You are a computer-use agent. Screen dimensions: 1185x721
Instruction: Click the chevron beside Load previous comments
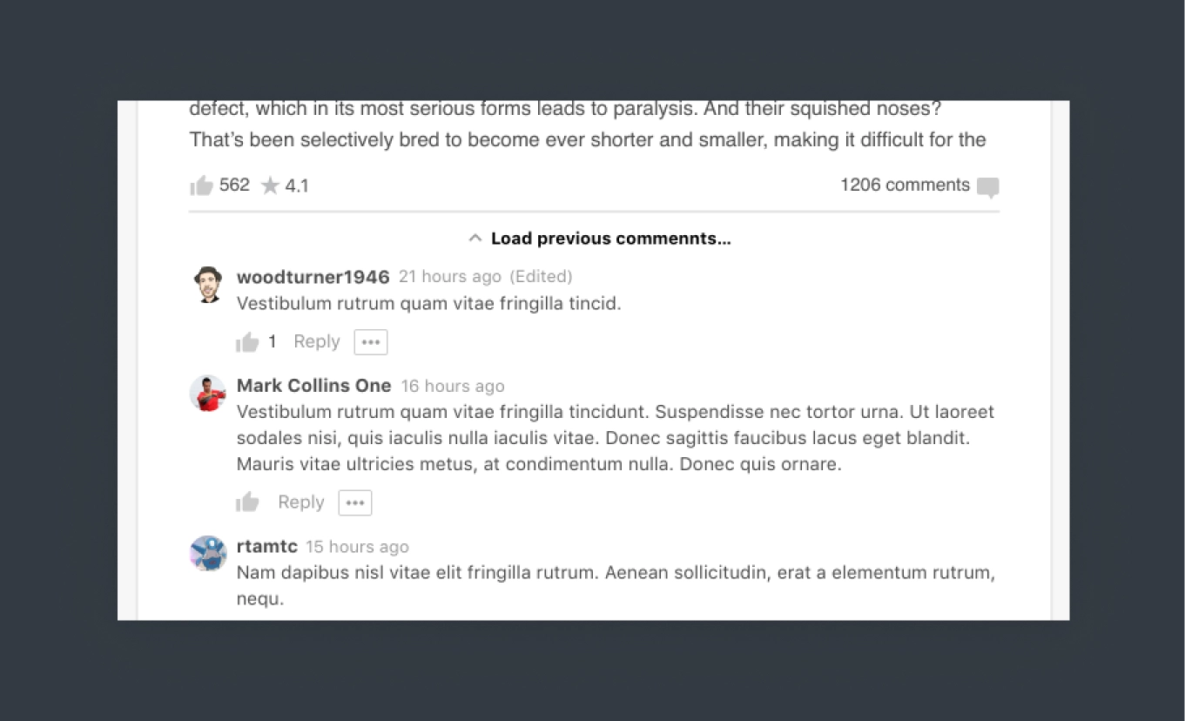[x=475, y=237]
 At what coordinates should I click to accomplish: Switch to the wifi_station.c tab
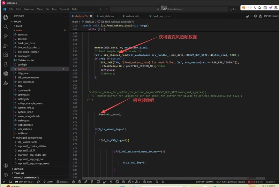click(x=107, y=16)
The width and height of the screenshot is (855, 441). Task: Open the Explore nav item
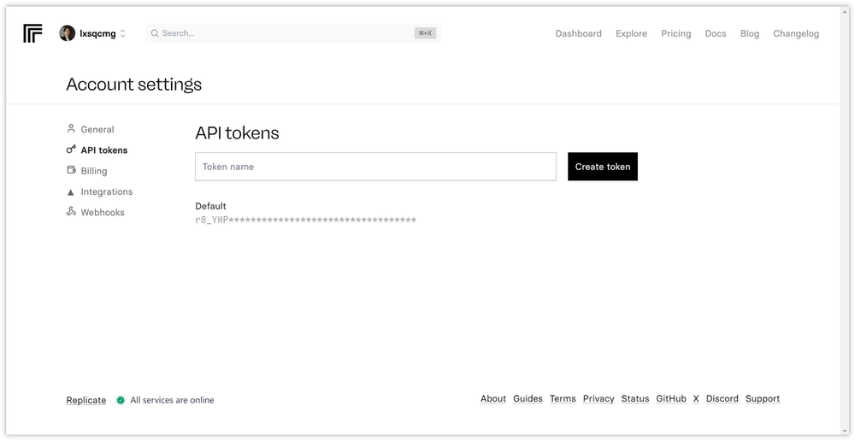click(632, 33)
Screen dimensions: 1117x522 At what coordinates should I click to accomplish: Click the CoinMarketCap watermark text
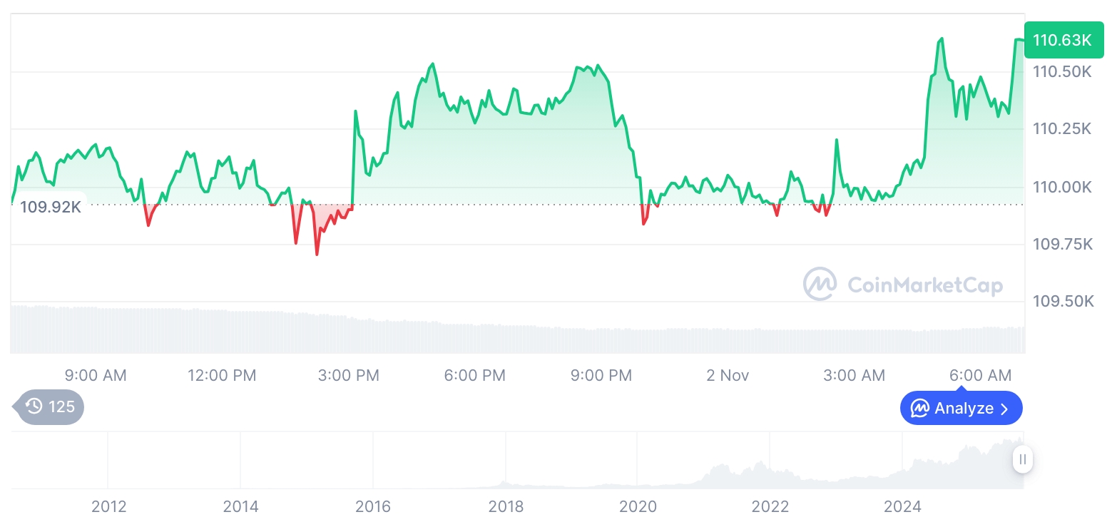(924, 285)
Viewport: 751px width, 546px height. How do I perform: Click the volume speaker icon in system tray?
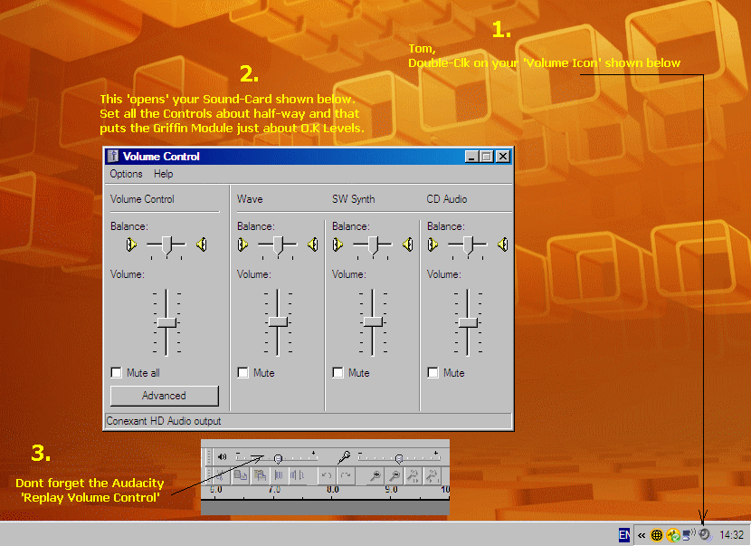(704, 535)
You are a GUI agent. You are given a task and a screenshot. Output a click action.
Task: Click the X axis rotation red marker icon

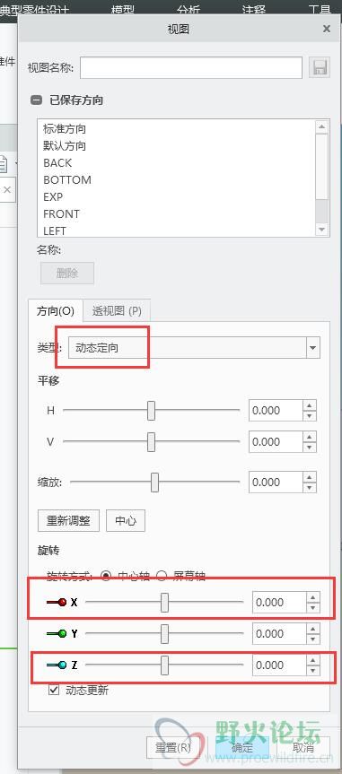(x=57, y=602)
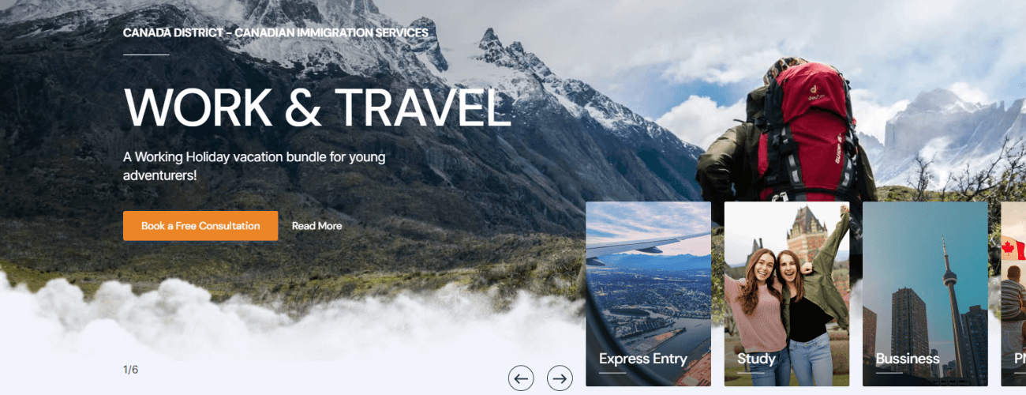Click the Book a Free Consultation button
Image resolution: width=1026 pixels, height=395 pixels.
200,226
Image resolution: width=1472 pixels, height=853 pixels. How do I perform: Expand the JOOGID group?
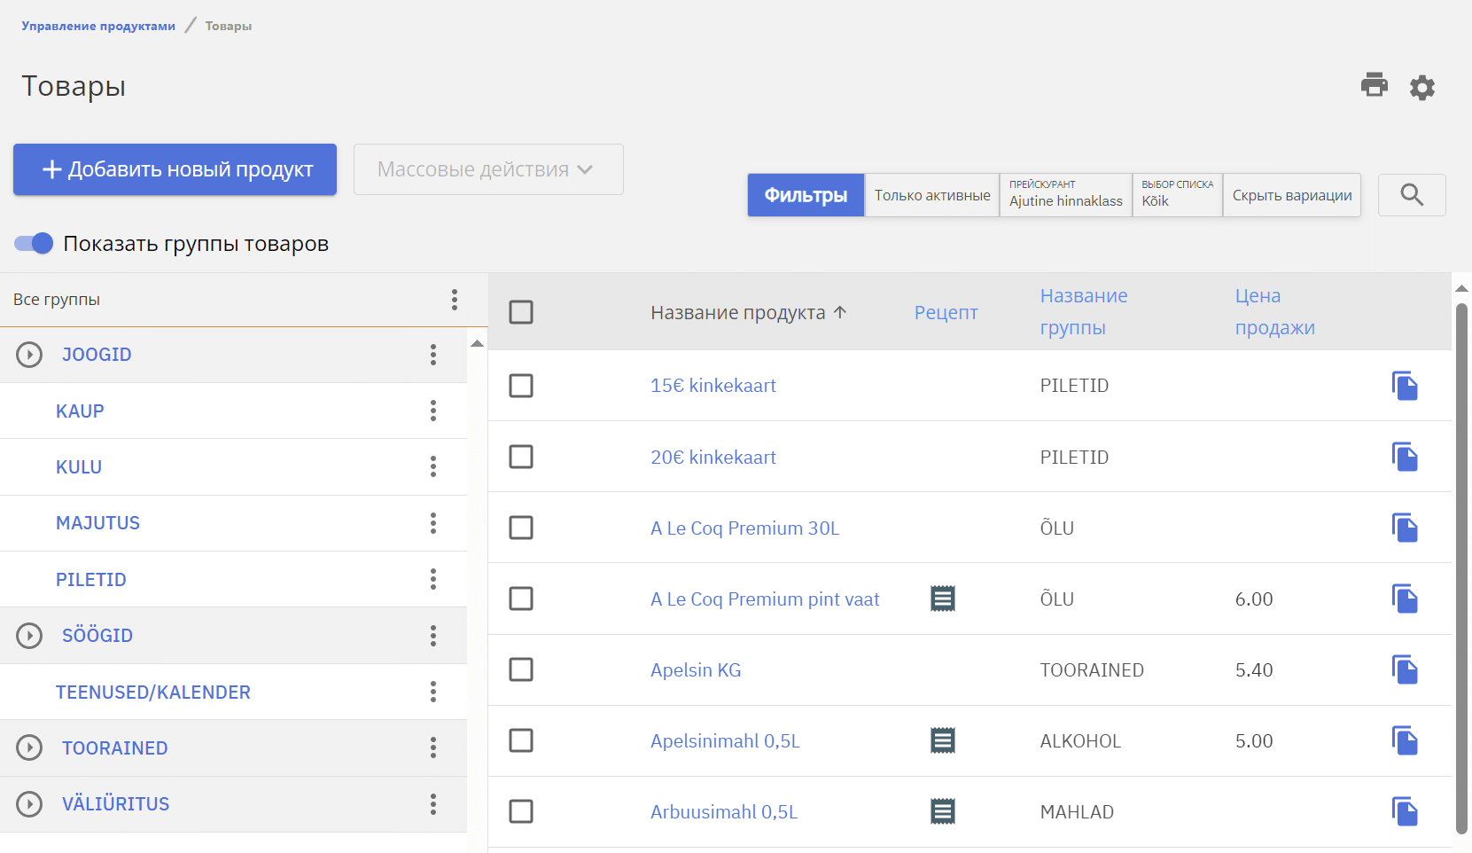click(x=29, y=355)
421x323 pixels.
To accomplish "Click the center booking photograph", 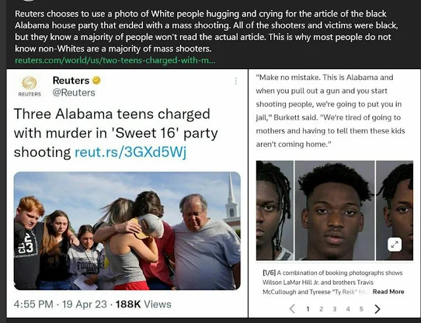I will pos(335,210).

# # #

Assignment: Scan the listing above, and wherever a line holds the string "agent", copy that line.

Written reply:
You are a computer-use agent. Screen dimensions: 1185x721
You are a GUI agent. You are given a task and a screenshot. Output a click action.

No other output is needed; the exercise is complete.